Frédéric Poussard
le 22/2/2010
Interressant en effet ...
La thèse du livre : un basculement s’est produit dans l’économie contemporaine, du fait d’une prise de pouvoir progressive de la société sur les marchés. Cette évolution induit une tension forte avec les entreprises, lorsqu’elles restent dans des schémas d’offre et de pouvoir traditionnels. De fait, elles sous-estiment encore largement les enjeux collectifs (climatiques, énergétiques, sociaux…) qui sont devant nous. Elles veulent croire que la sphère économique et la sphère politique sont distinctes comme on l’a enseigné, à tort, pendant des décennies. Elles ont du mal à bousculer les modèles de production traditionnels pour prendre des risques d’innovation dans des services qui redistribuent les conditions d’accès et affaiblissent des rentes.
En effet, la « croissance durable » – devenue aujourd’hui une demande universelle et collective – change la façon dont les entreprises doivent être conduites et leur relation avec la Société, car il s’agit de mieux répondre à la demande des parties prenantes ou des régulateurs. Cette « croissance durable »constitue pourtant une formidable opportunité de sortie de crise.
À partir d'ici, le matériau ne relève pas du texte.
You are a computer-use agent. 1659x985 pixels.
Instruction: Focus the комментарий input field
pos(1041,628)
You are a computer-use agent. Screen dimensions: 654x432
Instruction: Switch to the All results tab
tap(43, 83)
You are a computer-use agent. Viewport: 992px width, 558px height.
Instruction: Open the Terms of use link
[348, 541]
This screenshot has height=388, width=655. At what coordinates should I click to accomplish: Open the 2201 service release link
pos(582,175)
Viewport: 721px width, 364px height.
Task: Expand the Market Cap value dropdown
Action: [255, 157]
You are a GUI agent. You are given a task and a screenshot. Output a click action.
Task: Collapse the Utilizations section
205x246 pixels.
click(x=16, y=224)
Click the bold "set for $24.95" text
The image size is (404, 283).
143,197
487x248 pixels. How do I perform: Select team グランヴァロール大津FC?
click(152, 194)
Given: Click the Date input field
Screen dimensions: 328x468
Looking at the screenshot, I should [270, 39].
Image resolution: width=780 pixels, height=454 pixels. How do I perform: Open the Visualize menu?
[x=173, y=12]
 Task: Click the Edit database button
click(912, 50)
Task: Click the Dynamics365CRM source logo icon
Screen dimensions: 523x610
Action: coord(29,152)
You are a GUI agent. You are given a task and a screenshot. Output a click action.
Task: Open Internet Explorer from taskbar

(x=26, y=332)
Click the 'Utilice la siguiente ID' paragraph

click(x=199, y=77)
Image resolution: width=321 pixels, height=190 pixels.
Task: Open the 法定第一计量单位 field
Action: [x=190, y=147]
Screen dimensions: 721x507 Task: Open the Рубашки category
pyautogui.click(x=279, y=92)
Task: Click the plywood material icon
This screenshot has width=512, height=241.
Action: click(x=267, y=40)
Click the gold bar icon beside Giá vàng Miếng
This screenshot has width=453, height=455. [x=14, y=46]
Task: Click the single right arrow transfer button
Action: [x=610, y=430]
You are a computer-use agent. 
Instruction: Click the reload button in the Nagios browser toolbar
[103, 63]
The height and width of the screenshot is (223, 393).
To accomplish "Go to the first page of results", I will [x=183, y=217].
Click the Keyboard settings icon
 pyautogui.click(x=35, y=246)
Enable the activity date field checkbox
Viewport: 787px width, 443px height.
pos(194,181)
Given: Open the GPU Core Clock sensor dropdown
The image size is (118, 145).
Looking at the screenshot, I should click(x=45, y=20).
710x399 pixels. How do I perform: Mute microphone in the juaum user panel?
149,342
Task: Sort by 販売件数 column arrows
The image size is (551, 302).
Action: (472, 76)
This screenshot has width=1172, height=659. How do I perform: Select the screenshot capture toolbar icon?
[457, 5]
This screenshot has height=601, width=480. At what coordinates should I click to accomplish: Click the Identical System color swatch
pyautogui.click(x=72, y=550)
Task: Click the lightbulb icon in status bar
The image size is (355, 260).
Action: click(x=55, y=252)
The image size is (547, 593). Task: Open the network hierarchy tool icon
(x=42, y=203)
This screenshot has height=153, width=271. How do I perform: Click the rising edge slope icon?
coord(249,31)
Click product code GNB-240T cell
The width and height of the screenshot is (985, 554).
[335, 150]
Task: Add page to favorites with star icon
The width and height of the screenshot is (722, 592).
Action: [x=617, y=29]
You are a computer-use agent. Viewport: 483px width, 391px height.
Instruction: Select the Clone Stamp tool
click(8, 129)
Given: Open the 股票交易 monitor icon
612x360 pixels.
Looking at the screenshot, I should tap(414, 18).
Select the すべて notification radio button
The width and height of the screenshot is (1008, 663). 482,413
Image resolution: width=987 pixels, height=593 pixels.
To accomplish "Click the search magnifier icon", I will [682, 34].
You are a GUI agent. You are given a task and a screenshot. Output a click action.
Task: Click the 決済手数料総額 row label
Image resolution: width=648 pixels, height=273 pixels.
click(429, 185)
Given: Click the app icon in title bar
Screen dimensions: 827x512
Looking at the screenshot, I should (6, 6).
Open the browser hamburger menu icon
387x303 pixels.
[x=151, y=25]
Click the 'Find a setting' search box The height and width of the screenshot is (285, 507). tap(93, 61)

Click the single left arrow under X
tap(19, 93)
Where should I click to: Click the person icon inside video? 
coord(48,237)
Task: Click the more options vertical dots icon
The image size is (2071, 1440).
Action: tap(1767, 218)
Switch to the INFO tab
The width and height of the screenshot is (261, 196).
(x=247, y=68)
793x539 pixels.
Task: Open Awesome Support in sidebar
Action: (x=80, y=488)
Les entreprises doivent saisir cet appel à « l’adaptation sociétale » et ne pas le craindre ou hésiter car elles ont tout à gagner à aller vers ce qu’on peut appeler un « éco-capitalisme » et à innover pour réduire leur coûts, changer leur process énergétique et donner plus de place aux droits humains etc… Et ce d’autant que la leçon de Copenhague est que les changements viendront moins d’en haut, par la norme, que d’en bas, par la demande et le marché.
J'aime beaucoup la baseline :
"Le livre qui démontre que la société l'emporte sur les marchés."
Mais est ce que l'un s'oppose forcemment à l'autre ?
;-)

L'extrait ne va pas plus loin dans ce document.